## TASK STATEMENT
Only the stretch below from the line holding "Where should I" through the line holding "Instruction: Switch to the Tax settings tab" should be restated, word for word and with both ends included; pictures stay out.

┌─ GIVEN INFORMATION

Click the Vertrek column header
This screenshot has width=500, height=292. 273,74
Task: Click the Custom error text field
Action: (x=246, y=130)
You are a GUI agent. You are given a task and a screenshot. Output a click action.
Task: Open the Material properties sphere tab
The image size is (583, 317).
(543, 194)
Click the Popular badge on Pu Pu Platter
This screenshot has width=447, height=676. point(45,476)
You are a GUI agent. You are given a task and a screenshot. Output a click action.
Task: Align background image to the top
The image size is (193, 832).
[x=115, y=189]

└─
┌─ GIVEN INFORMATION

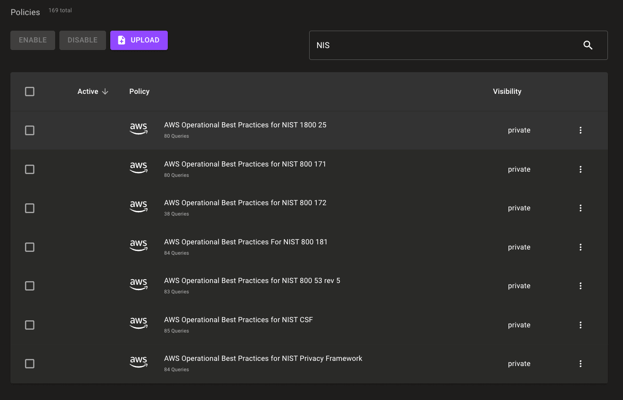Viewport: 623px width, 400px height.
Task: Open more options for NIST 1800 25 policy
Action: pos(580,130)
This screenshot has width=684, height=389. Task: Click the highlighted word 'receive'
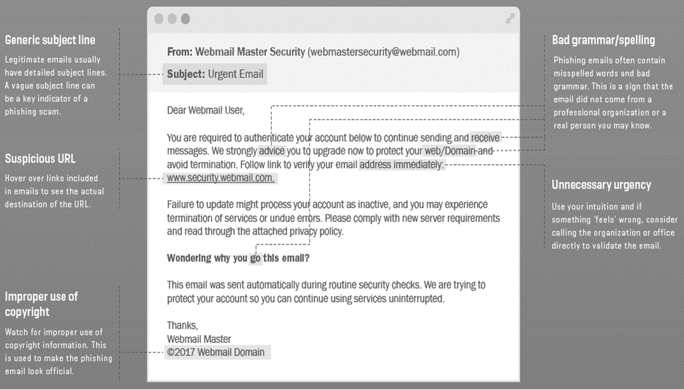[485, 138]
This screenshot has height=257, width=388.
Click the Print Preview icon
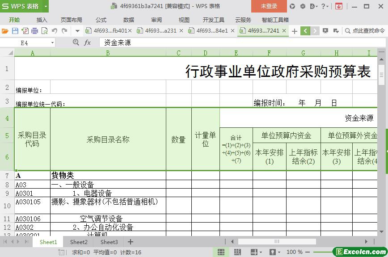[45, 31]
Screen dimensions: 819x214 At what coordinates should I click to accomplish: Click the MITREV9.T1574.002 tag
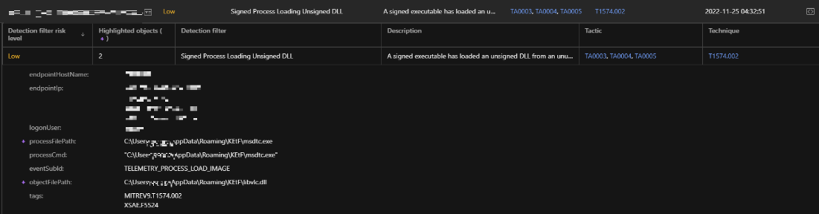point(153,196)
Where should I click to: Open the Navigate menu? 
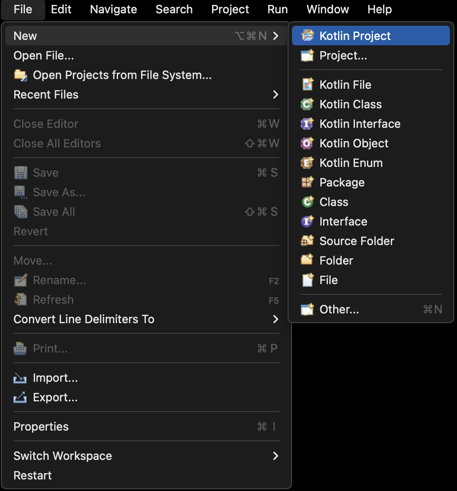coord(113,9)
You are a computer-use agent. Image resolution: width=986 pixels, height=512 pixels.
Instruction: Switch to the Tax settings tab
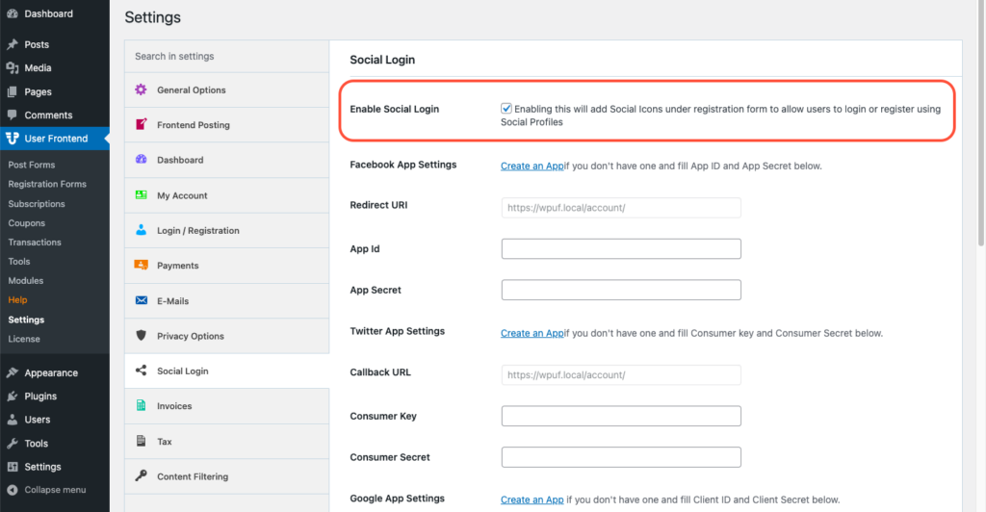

└─
┌─ GIVEN INFORMATION

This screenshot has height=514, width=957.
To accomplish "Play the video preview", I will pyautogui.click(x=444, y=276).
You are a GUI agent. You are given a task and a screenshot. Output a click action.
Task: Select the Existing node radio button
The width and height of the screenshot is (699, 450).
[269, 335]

└─

## FINISHED EXERCISE
Where should I click to: Open the Navigate menu? 
coord(113,9)
You are a computer-use agent. Image resolution: width=986 pixels, height=512 pixels.
Instruction: Switch to the Tax settings tab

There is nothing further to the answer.